Peut être s’agit-il moins de garantir la solvabilité réelle que de vendre un nouveau produit garanti « facebooké ». Il faut cependant noter qu’il ne s’agit pas simplement de partager les données de consommations mais des données de vie, de tirer des déductions des modes de vie.
« La Schufa dispose d’ores et déjà du stockage de données qui lui confère l’influence la plus grande sur la vie quotidienne des Allemands » écrit Frank Rieger, porte parole du Chaos Computer Club(CCC), l’association de hackers allemands. Il estime que même si les dispositifs de protection des données personnelles ont toujours pris soin de veiller à la possibilité pour de tels organismes d’opérer, le projet franchissait un pas de plus :
« Rien que l’idée de s’emparer de données qui n’ont jamais été partagées dans ce but, qui sont changeantes et contradictoires et strictement de nature privée pour la détermination de profils de scoring, rien que cette idée contient un potentiel de petites et grandes catastrophes… Un simple examen éthique, une simple étude juridique auraient montré que le projet contrevenait aux principes de proportionnalité et de finalité ».
Frank Rieger, dans son article « Crédit sur données », s’en prend d’une part à l’apolitisme du technicien allemand pour qui pourvu que ça marche, le reste n’est pas de mon domaine et relève que dans la formation universitaire des ingénieurs informaticiens l’éthique et la responsabilité des programmeurs de puissantes machines ne jouent aucun rôle. D’autre part, le porte parole du CCC reproche également à ceux qu’il appelle « les tenants de l’idéologie post-privacy » de se livrer à un déterminisme technique sans critique en faisant fi des leçons de l’histoire et de la question de la souveraineté de l’individu sur ses propres données. Ces derniers, en retour, estime que lui passe un peu vite sur la manière de poser et résoudre la question de la confiance.

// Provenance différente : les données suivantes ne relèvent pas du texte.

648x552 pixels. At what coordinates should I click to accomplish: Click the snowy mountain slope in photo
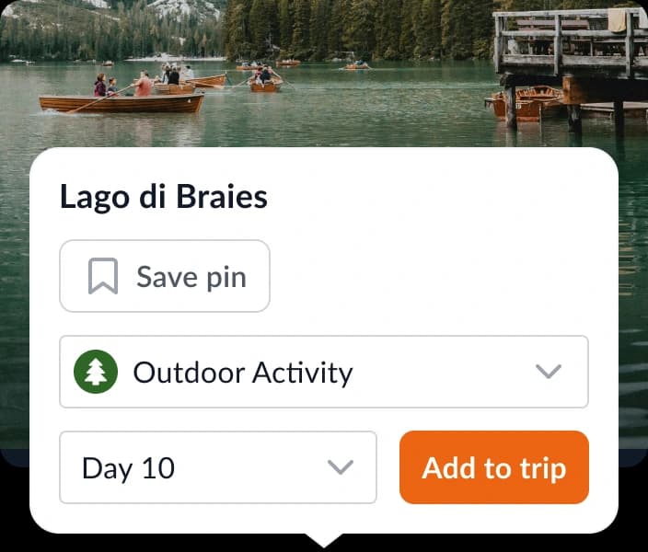click(x=184, y=9)
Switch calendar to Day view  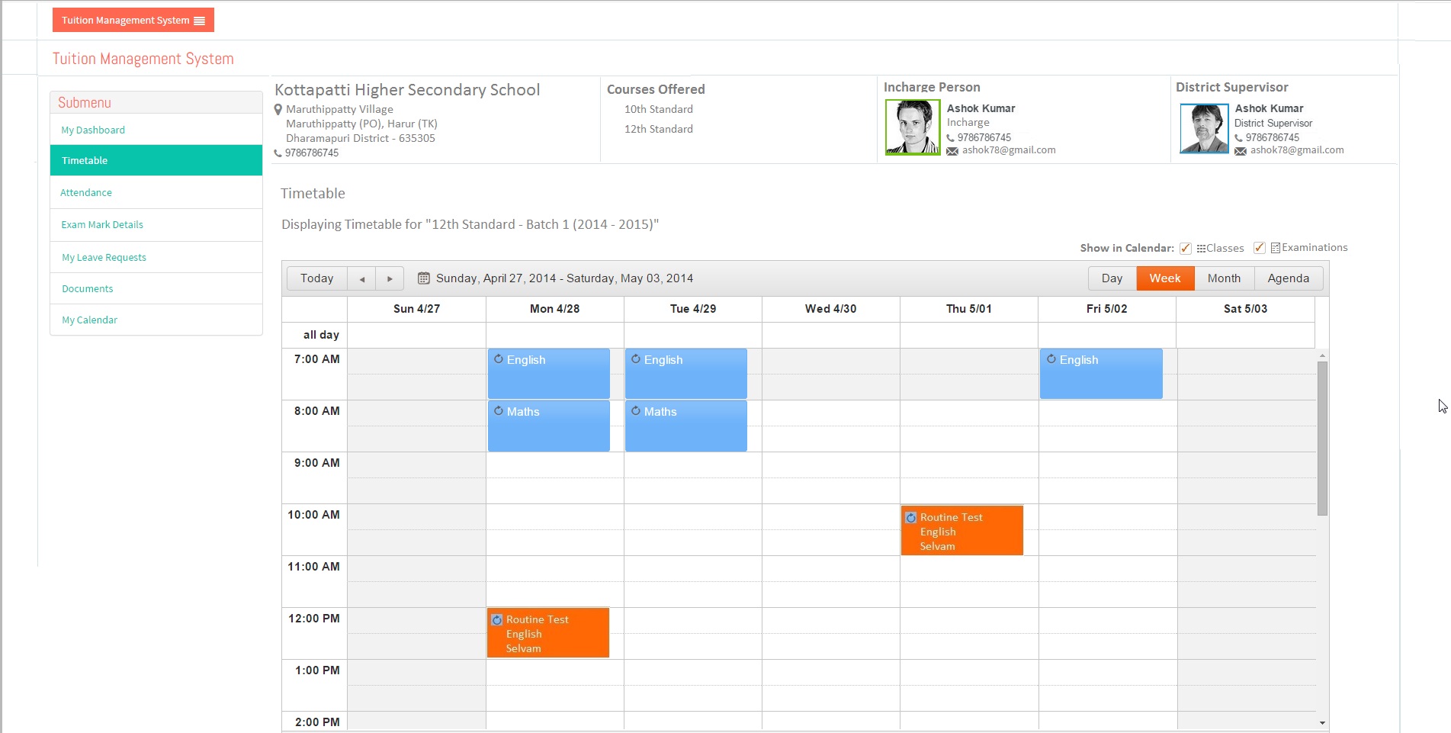click(1112, 278)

Frank Rieger accuse la politique de traîner les pieds sur les réformes nécessaires et l’appelle à saisir l’occasion pour un débat de fond :
« Jusqu’à présent, on aimait bien arguer du fait que la collecte de données par Facekook, Google & Co. était anodine dans la mesure où elle ne servait qu’à rendre la publicité plus efficace. Mais si la Schufa commence à tirer des conclusions sur les modes de vie à partir des horaires auxquels les tweets ont été postés, dès lors que le graphe social c’est-à-dire le réseau des amis et partenaires de la communication a de l’influence sur la solvabilité, alors les choses deviennent autrement plus sérieuses. Soudain, il faudra se demander si son comportement et sa communication sur Internet ne menacent pas les chances de pouvoir louer un appartement ».

De quoi, en effet, être dissuadé de communiquer librement.